◆ **Task**
Return the records word for word from the line with "Identify the location" up to and including the line with "(831, 1362).", leaving out the pictures.

◆ **Given records**
════════

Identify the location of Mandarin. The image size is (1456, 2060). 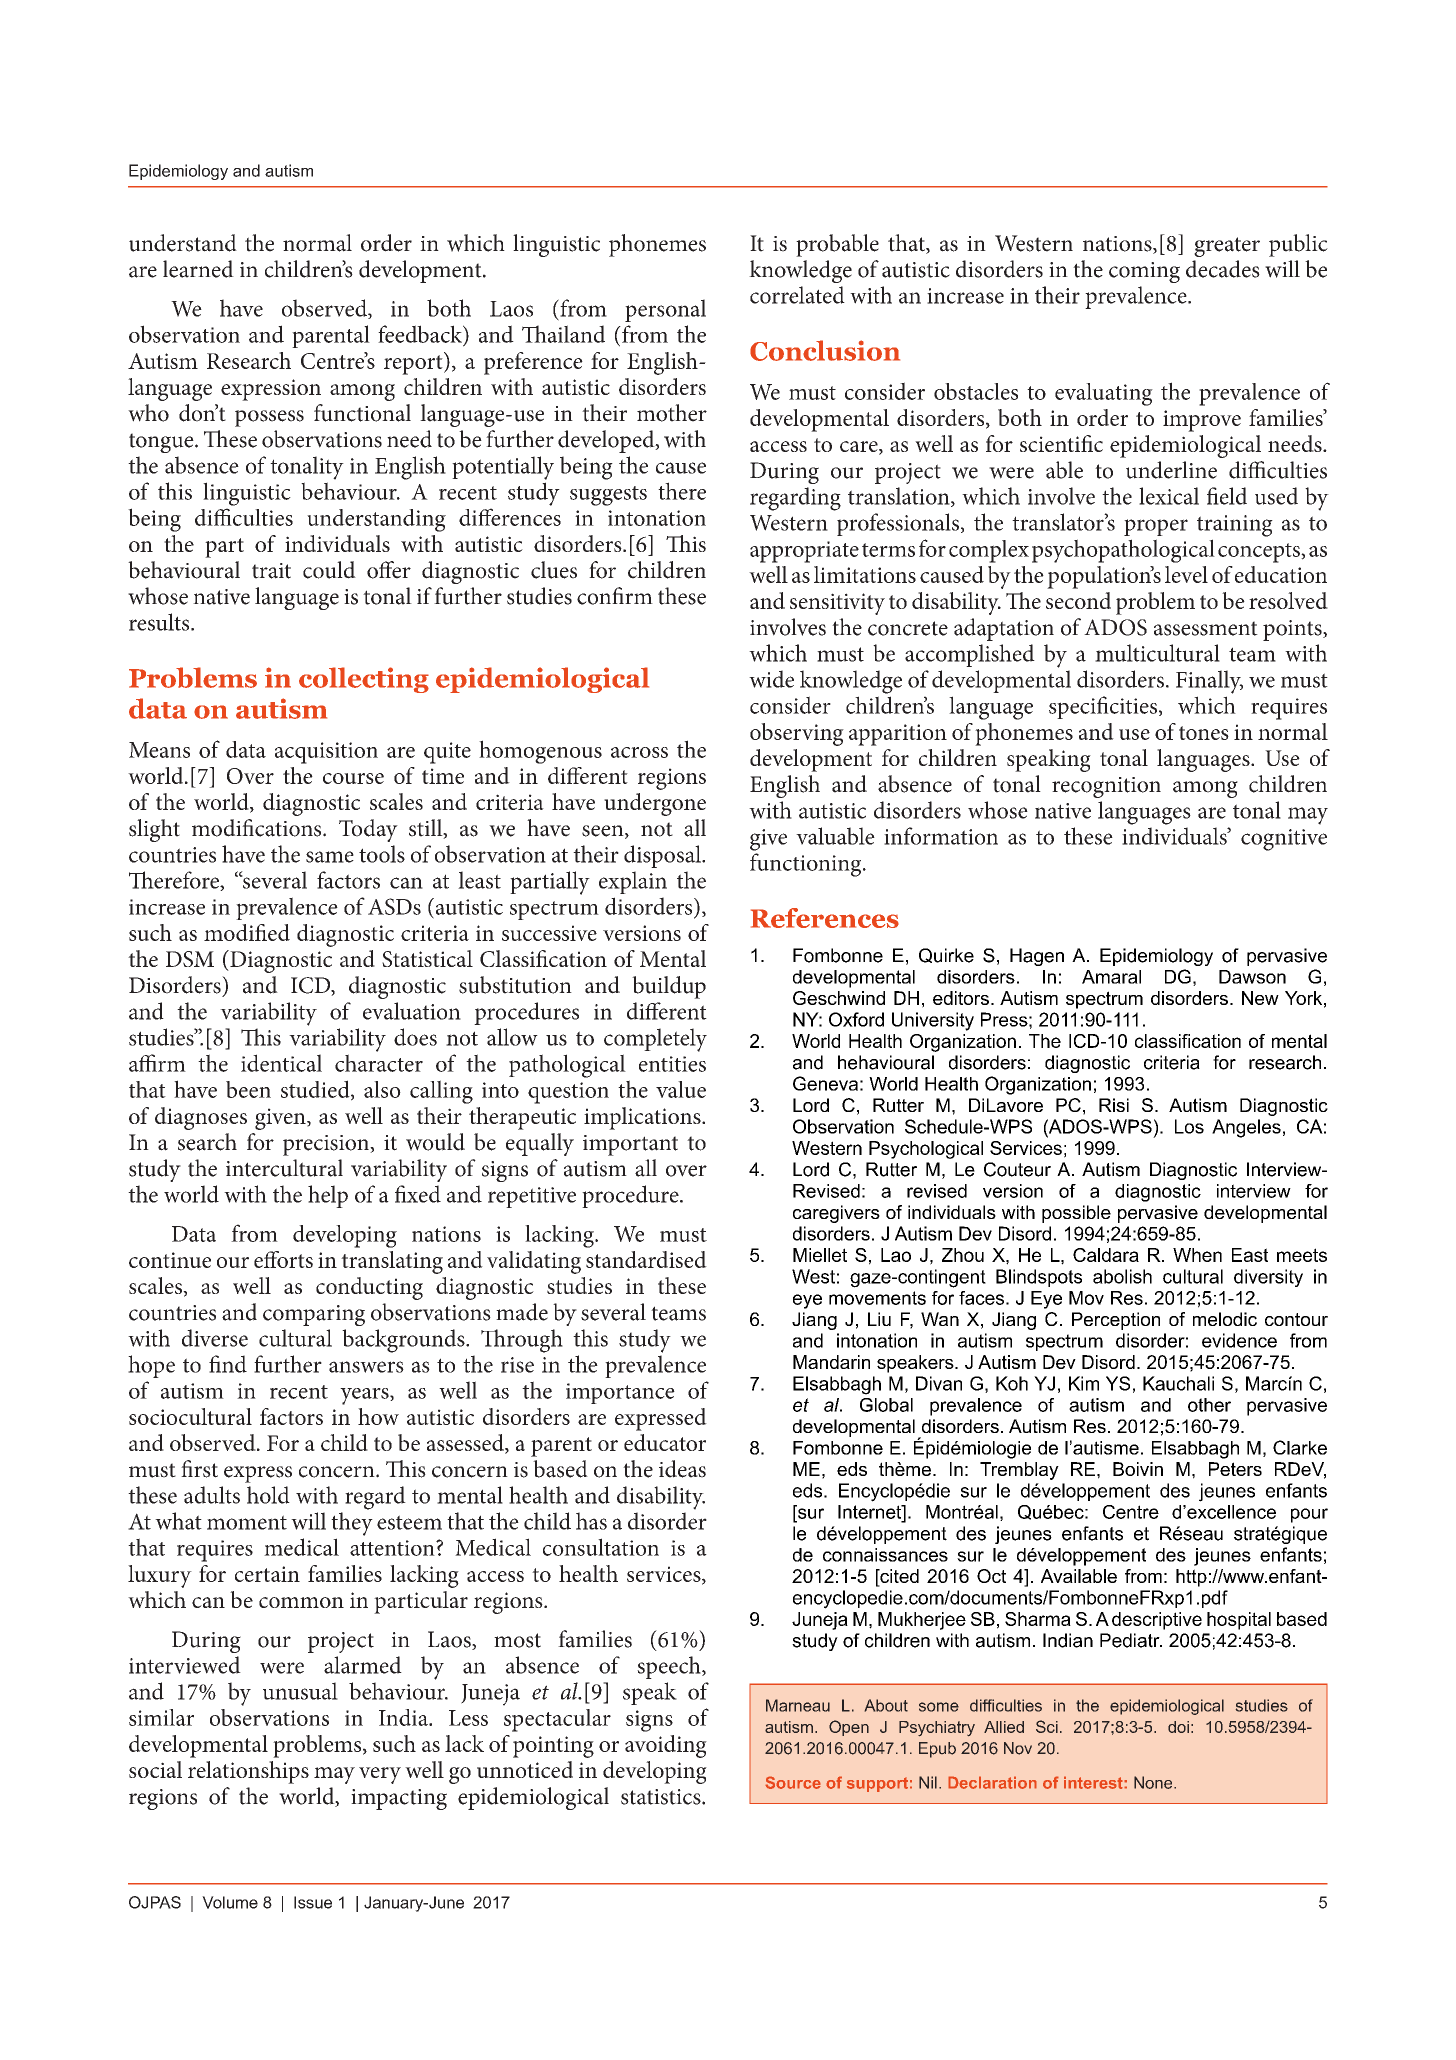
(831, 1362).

════════

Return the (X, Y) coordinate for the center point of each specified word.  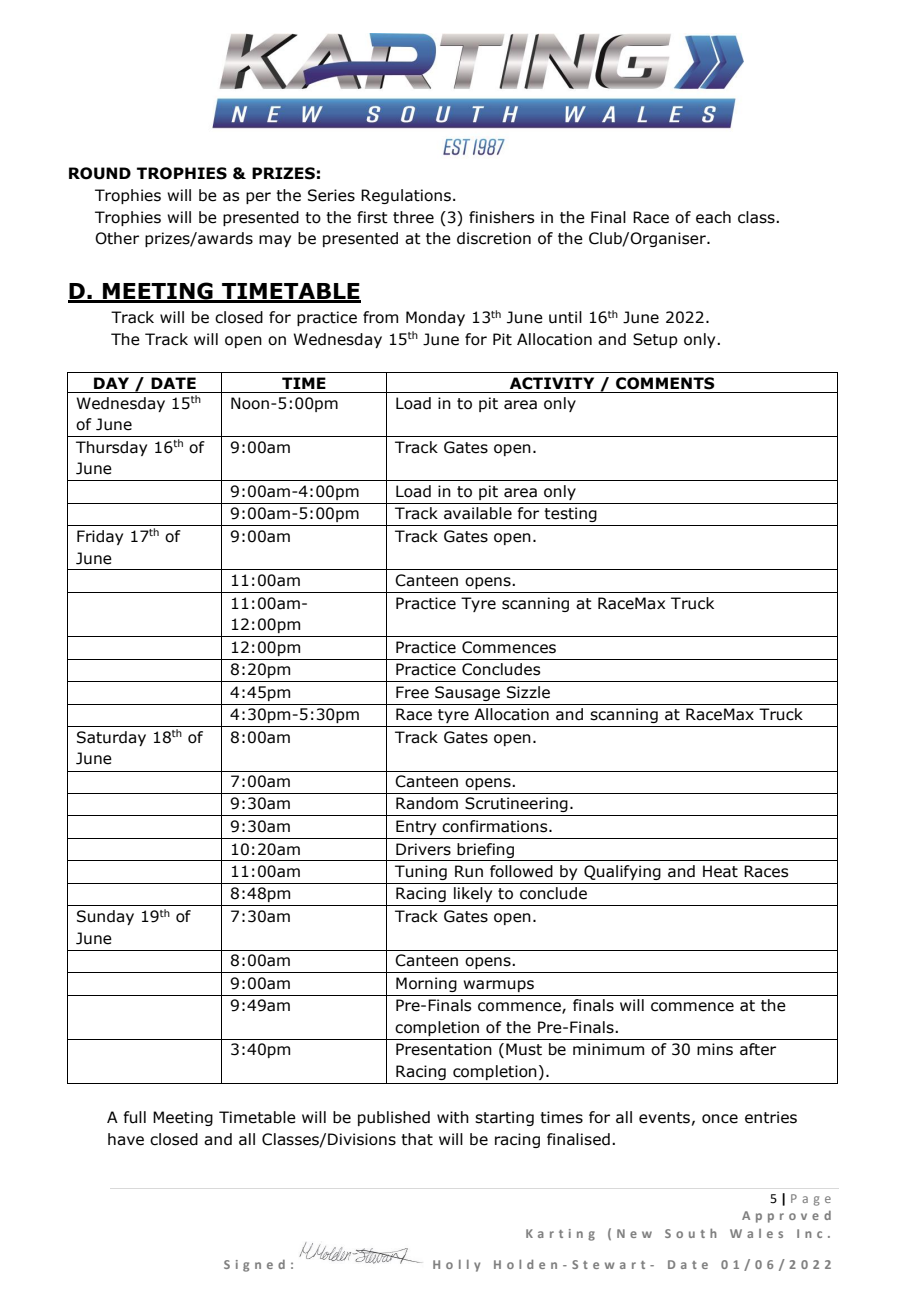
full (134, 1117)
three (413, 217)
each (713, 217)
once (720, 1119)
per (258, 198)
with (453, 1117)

════════

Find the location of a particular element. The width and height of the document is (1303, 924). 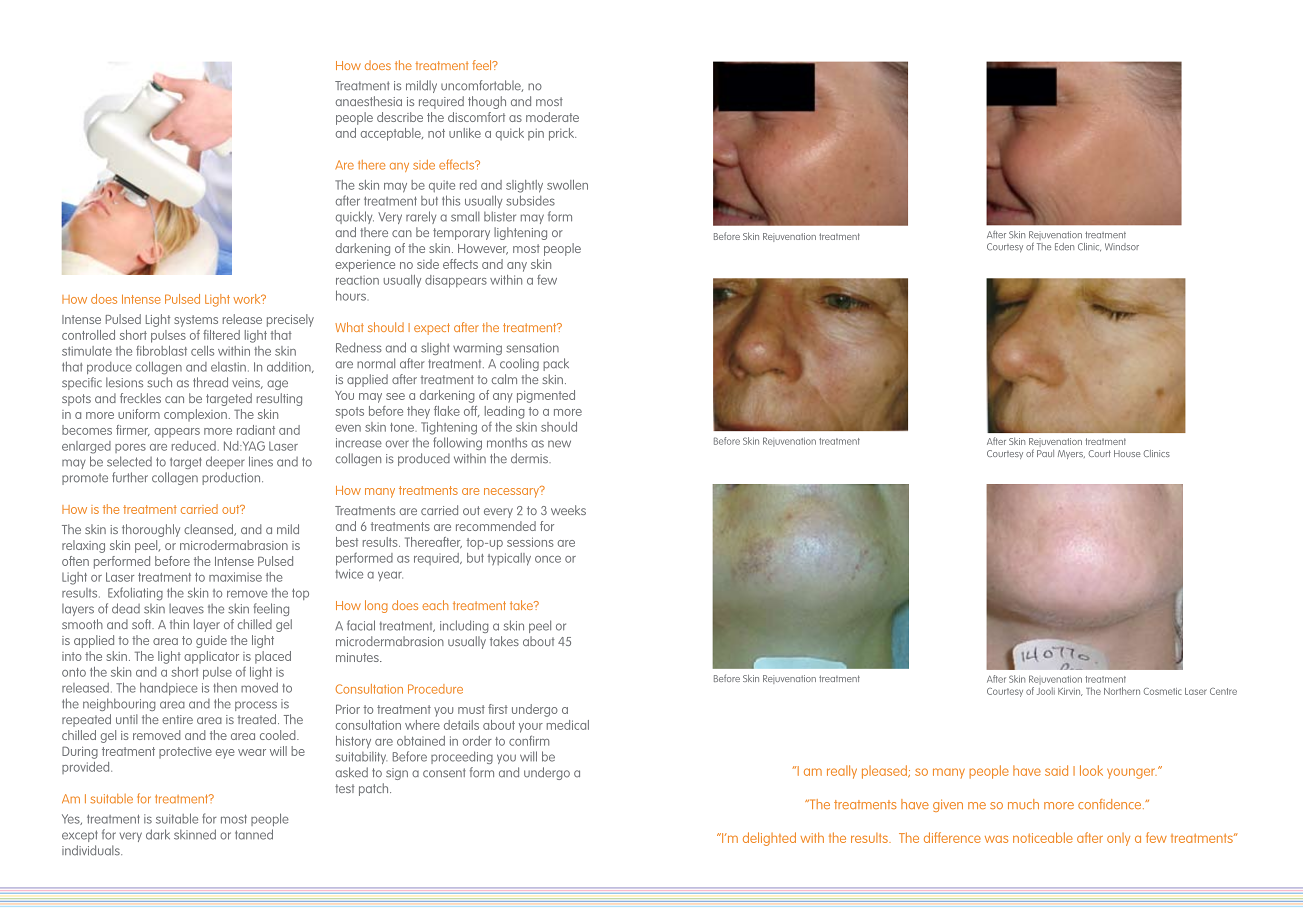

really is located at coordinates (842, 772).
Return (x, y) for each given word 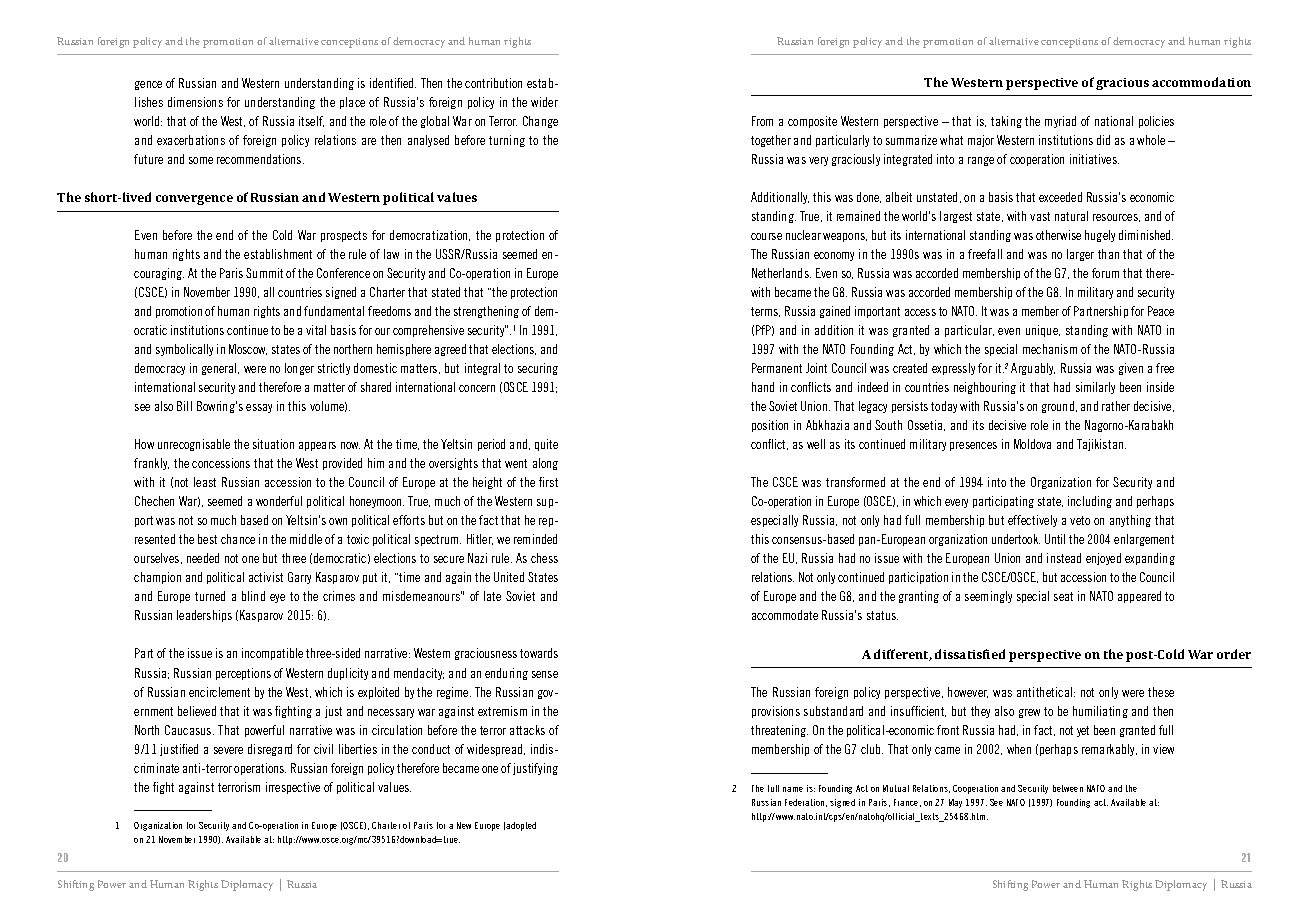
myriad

════════

◆ **Finished exercise**
Identify the location of Mandarin. The image size is (1456, 2060). 
(831, 1362).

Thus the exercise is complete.